Yes, if a manufacturer of a product realizes that the product is dangerous after the product has already left the manufacturer’s hands, then the manufacturer of the product must recall the product. If it doesn’t, then the manufacturer can be responsible for any injuries the product subsequently causes.

How can I check to see if my vehicle/car/automobile/truck/van/sports utility vehicle (SUV) has been recalled?

You can check to see if your vehicle has been recalled at the website of the National Highway Traffic Safety Administration: https://www.nhtsa.gov.

What is implied warranty of fitness for a particular purpose?

Implied warranty of fitness for a particular purpose is a warranty made by the manufacturer of a product that the product is safe for the use for which it is intended. For example, a coffee-machine is built to make coffee.

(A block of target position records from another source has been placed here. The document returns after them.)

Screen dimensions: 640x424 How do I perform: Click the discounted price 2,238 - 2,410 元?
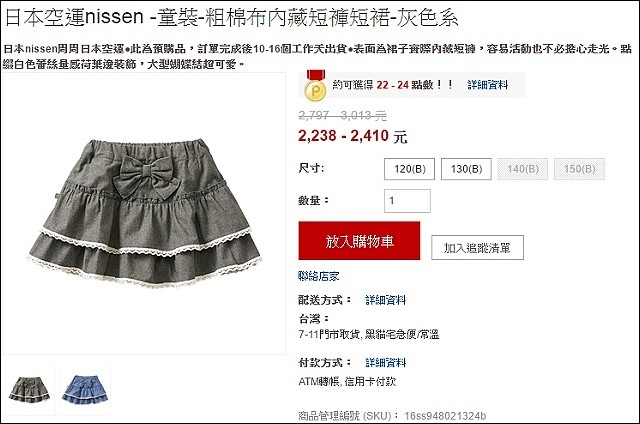click(353, 136)
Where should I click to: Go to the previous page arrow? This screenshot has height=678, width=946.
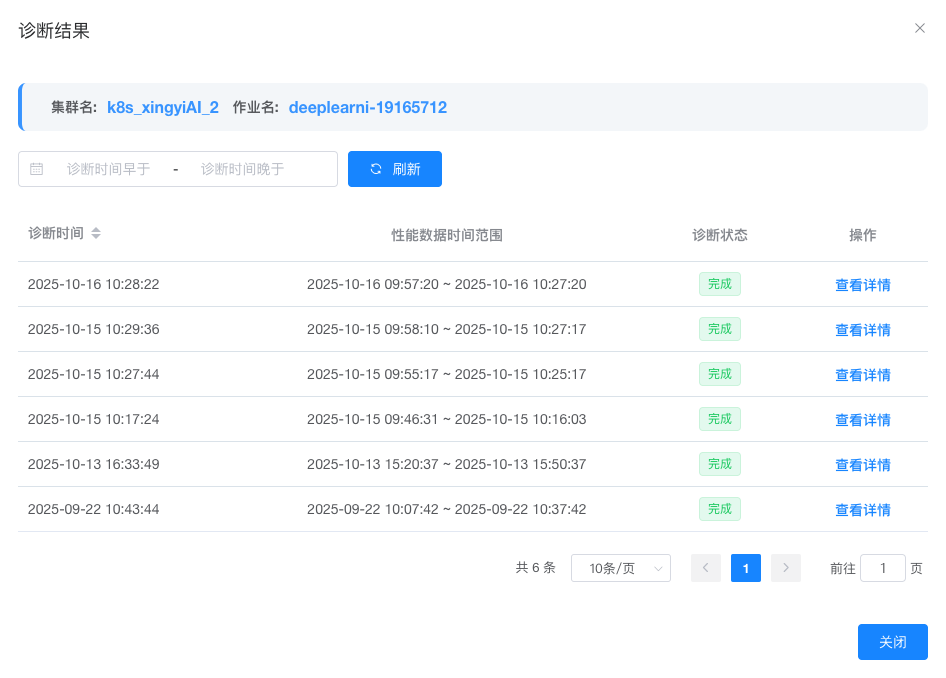[705, 568]
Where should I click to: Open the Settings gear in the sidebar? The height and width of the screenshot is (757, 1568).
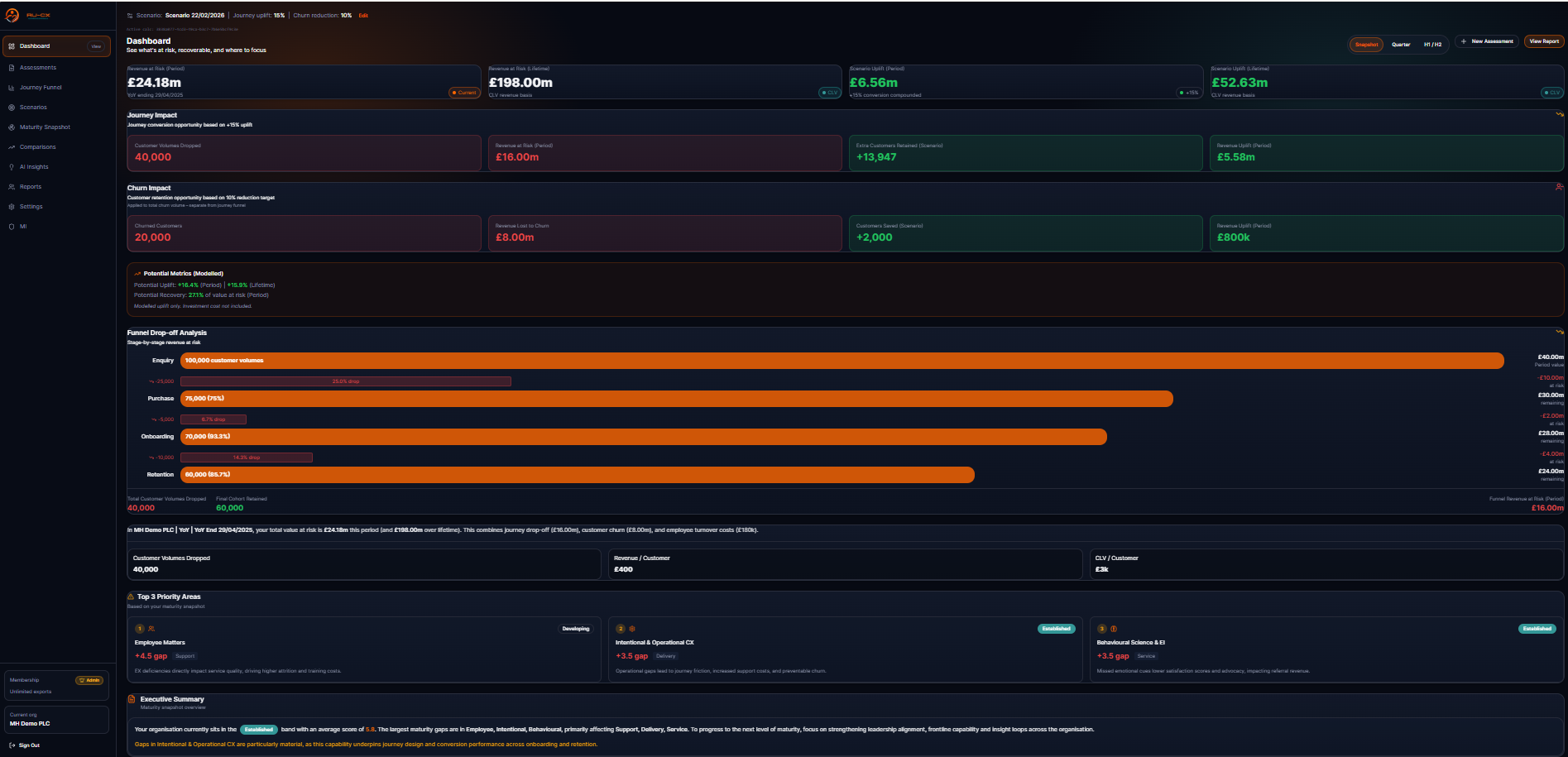[x=11, y=206]
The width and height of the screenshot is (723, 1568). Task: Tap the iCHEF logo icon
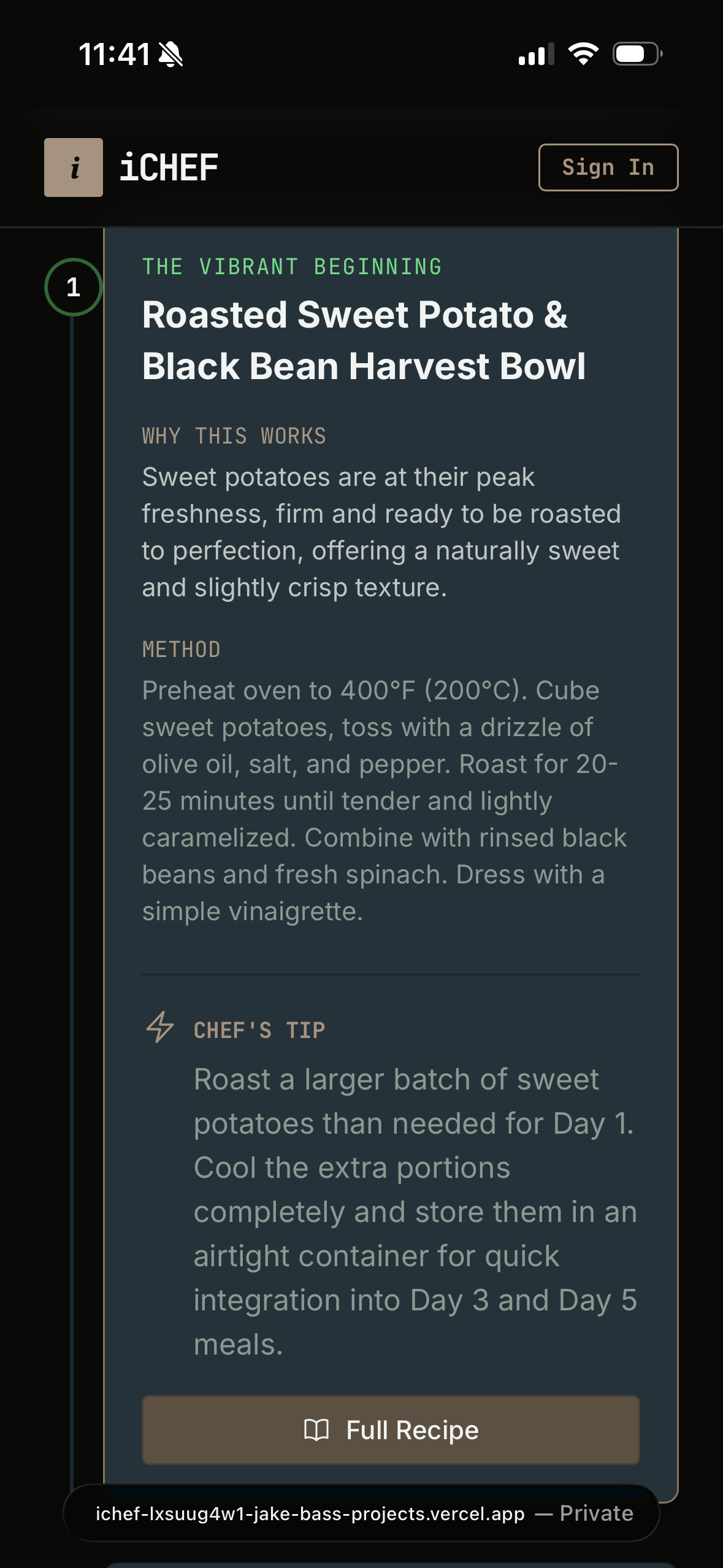73,167
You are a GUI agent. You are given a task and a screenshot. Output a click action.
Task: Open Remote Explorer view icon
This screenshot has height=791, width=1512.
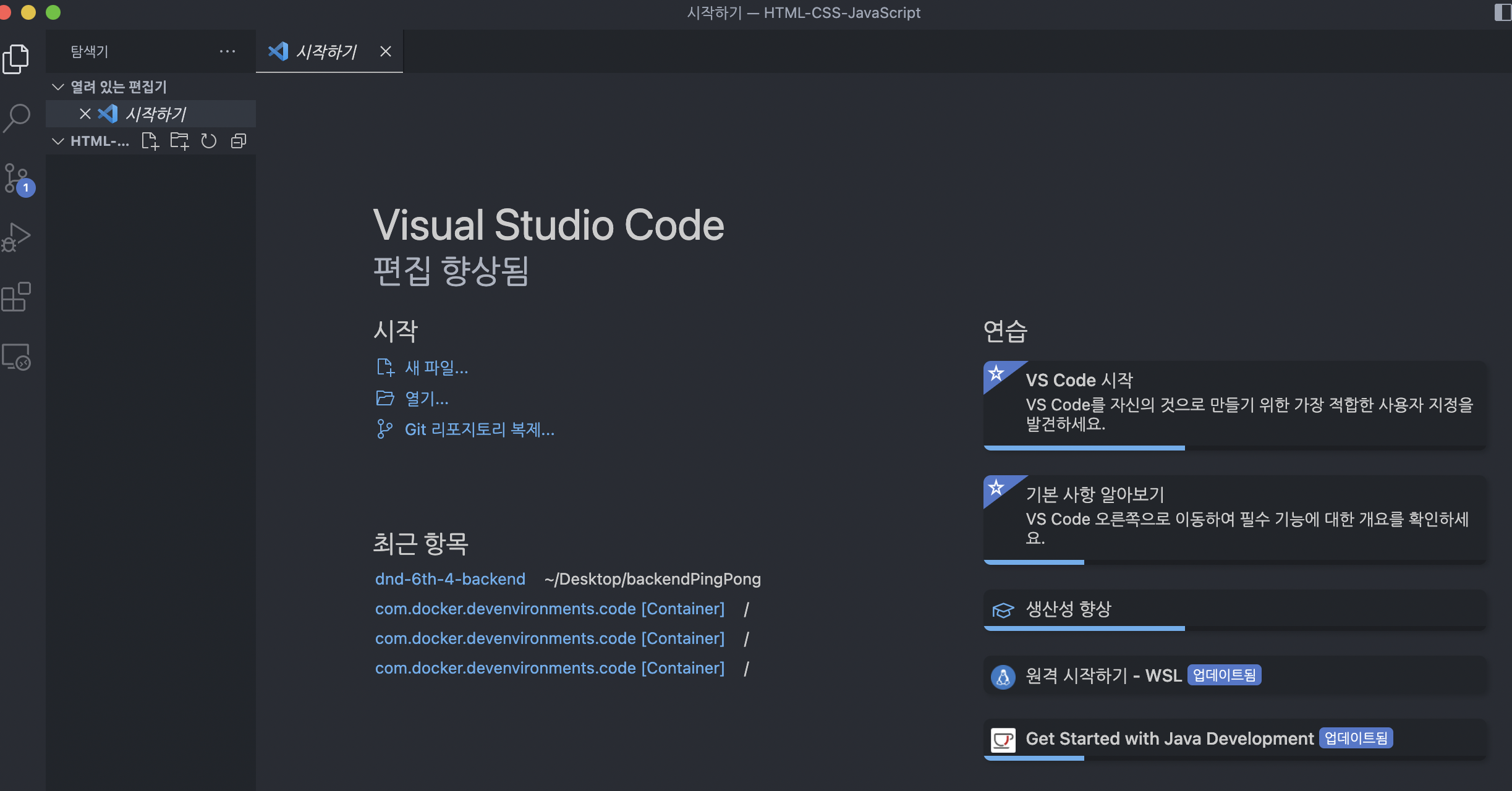click(16, 357)
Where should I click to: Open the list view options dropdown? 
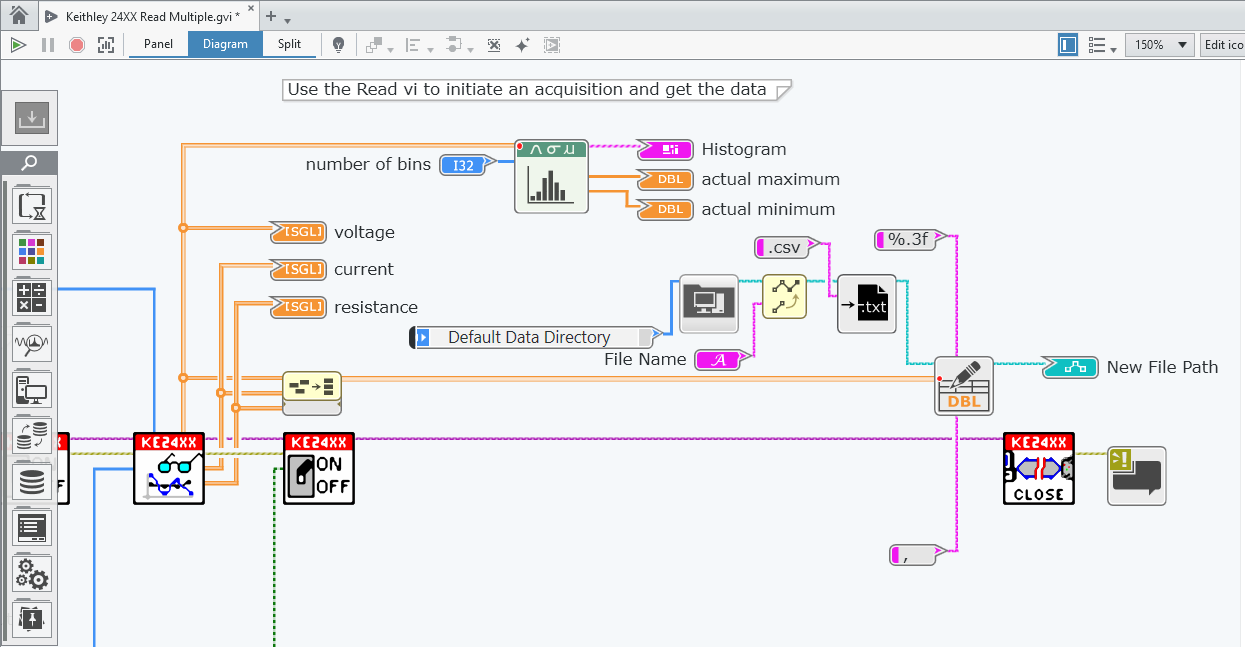1101,46
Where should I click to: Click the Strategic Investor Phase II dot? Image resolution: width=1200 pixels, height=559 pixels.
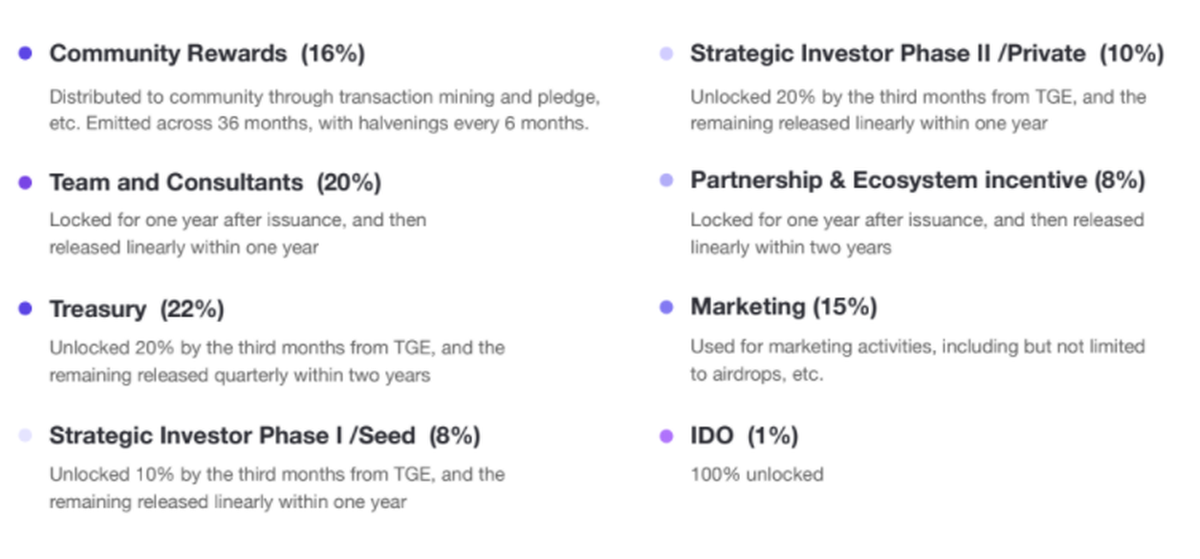pos(667,54)
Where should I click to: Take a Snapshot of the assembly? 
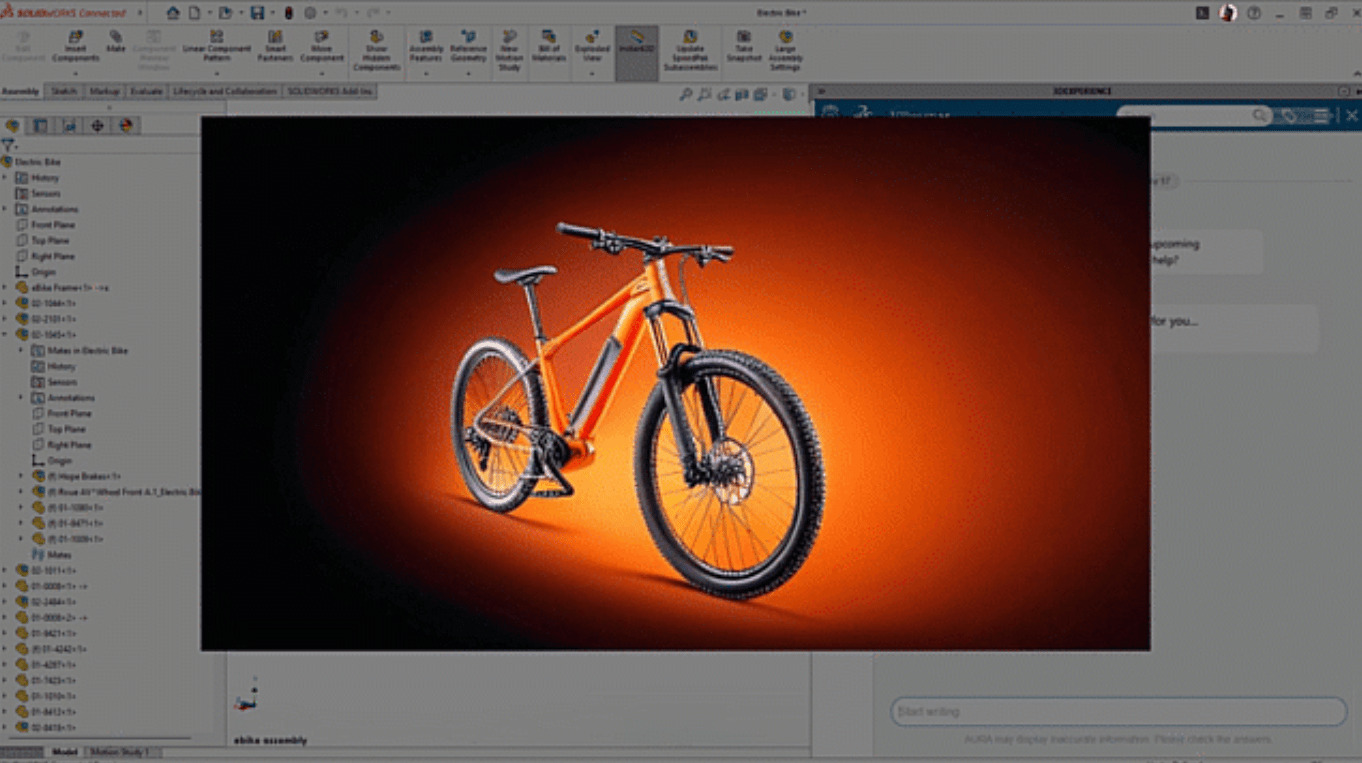(x=743, y=45)
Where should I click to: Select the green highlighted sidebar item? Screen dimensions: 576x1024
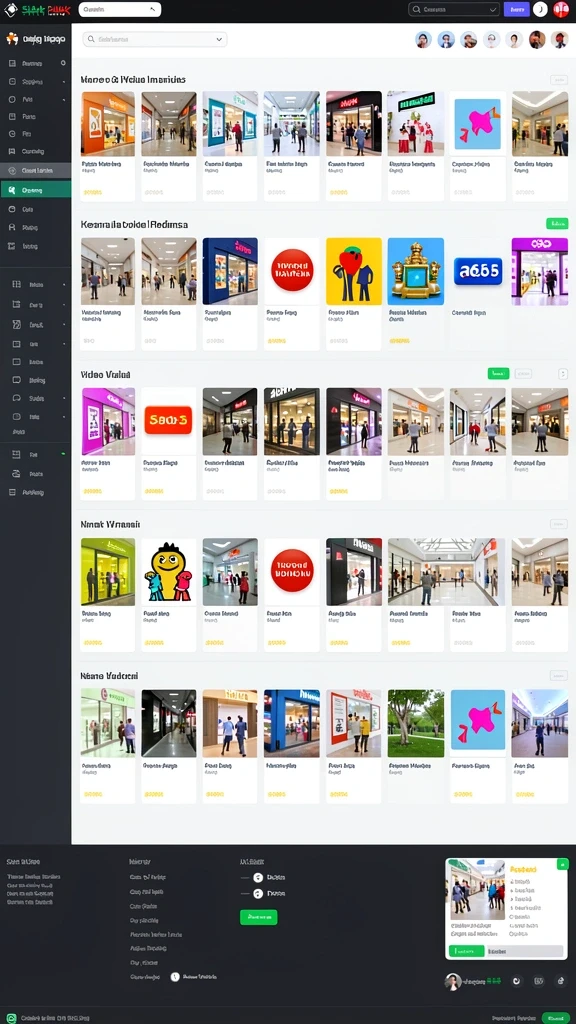point(36,190)
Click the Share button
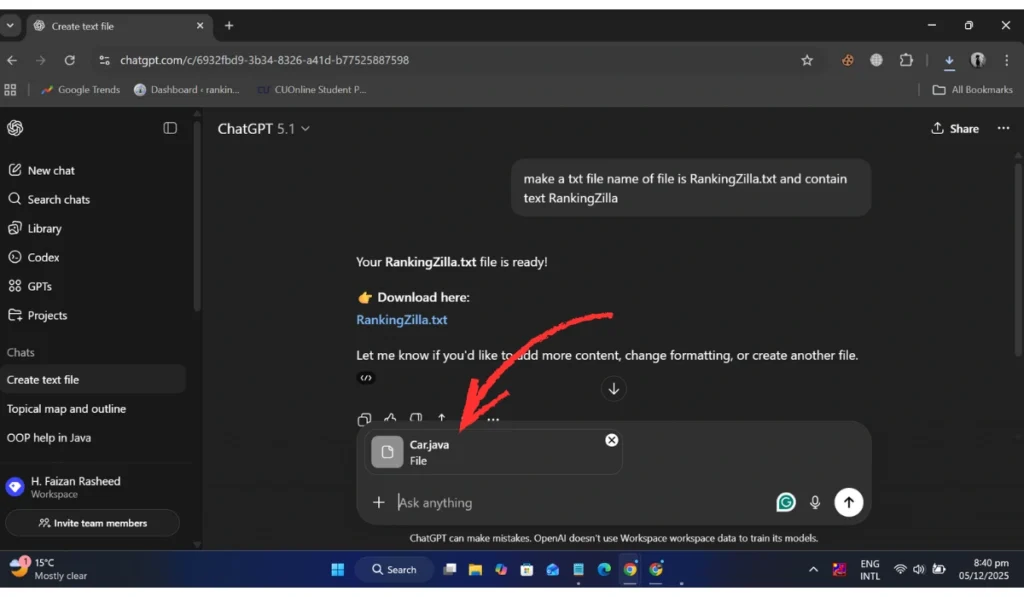Image resolution: width=1024 pixels, height=597 pixels. pos(955,128)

When the manufacturer of a coffee machine sells the coffee machine, the manufacturer gives a warranty that the coffee machine will safely make coffee.

An implied warranty of fitness for a particular purpose is implied because it does not need to actually be stated either orally or in writing. Rather, it is automatically made when the manufacturer sells the product.

What does it mean for a vehicle to be crashworthy? What is vehicle crashworthiness?

A vehicle is said to be crashworthy if it protects its occupants during an accident. If you are involved in an accident and your injuries are worse because of the vehicle you were in, then you may have a vehicle crashworthiness case against the manufacturer of the vehicle?

What is the risk/benefit defense? Can/will the manufacturer of the product that injured me/hurt me/caused my injuries argue that it shouldn’t be held liable because the benefits of the product outweigh its risks?

Yes, in a products liability case, the manufacturer of the product that injured you may try to argue that it shouldn’t be held liable because the benefits of its products outweighed the risks of injuries. This is known as the “risk/benefit” defense.

What is negligence per se?

Negligence per se indicates that there is only one way in which an accident could have happened. For example, in certain situations, when you are injured by a product, there is only one way in which you could have been injured – the product must have failed. Otherwise, you wouldn’t have been injured. This is referred to as negligence per se.

Anthony Quackenbush handles products liability and defective products cases throughout the State of Florida. If you’ve been injured due to a defective product, call Mr. Quackenbush at 786-294-7711 for a free, no obligation consultation. He will happily talk to you about your case at no charge to you.

Should Mr. Quackenbush become your lawyer, he will do so on a contingency basis. This means that you won’t be charged until Mr. Quackenbush makes a recovery in your case – so there is no risk to you whatsoever.